Stated task A
Answer these questions about the inheritance advice below:
(i) What purchase is given as an example of a way to help a child with an appreciable asset?
(ii) Why should you be willing to communicate your reasoning to the family?
(iii) What does the heading of the fourth tip advise?
Stated task B
Please write what follows the last line of the inheritance advice below, the heading "4. Don't touch your retirement."

Reading text
____________

2.  Gifts that keep on giving.

One way to make your children’s inheritance go even farther is to give it as an appreciable asset. For example, helping one of your children buy a home could increase the value of your gift considerably as the house appreciates in value. Likewise, if you have stock in a company that is likely to prosper, gifting some of the stock to your children could result in greater wealth for them in the future.

3.  One size does not fit all.

Don’t feel pressured to follow the same path for all your children in the name of equal treatment. One of your children might prefer to wait to receive her inheritance, for example, while another might need the money now to start a business. Give yourself the latitude to do what is best for each child individually; just be willing to communicate your reasoning to the family to reduce the possibility of misunderstanding or resentment

4. Don’t touch your retirement.

____________

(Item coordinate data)
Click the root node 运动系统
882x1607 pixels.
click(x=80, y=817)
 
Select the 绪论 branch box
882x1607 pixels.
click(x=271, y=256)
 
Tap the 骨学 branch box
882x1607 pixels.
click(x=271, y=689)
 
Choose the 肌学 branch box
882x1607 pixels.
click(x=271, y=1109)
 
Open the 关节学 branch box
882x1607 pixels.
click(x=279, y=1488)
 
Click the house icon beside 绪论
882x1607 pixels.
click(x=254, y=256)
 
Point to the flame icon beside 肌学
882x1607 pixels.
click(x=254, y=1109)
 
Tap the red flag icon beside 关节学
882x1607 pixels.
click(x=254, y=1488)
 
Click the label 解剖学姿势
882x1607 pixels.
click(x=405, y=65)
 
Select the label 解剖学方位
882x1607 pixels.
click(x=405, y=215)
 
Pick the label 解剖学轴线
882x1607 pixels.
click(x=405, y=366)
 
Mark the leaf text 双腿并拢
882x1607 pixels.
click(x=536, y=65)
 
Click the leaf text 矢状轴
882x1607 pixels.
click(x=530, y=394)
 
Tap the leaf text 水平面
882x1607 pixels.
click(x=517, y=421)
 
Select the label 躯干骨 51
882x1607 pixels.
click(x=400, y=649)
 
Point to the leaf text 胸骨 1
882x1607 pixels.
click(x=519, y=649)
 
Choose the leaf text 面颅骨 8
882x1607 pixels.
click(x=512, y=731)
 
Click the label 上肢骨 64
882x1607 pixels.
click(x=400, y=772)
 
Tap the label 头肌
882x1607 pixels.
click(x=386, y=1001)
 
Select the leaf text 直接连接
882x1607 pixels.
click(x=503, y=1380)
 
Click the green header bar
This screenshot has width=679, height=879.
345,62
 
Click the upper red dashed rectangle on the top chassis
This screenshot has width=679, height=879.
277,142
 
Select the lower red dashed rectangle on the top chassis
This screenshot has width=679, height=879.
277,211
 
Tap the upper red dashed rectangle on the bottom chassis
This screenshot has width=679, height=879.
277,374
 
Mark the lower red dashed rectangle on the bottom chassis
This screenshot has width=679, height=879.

____________

Response A
(i) Helping one of the children buy a home.
(ii) To reduce the possibility of misunderstanding or resentment.
(iii) Don't touch your retirement.

Response B
If the immediate need is great for one or more of your children, resist the urge to tap into your retirement accounts to help them out. Make sure your future is secure before investing in your children’s. It may sound selfish in the short term, but it’s better than possibly having to lean on your kids for financial help later when your retirement is depleted.

Giving your kids an early inheritance is not only feasible, but it also can be highly fulfilling and rewarding for all involved. That said, it’s best to include a trusted financial advisor and an experienced estate planning attorney to help you navigate tax issues and come up with the best strategy for transferring your assets.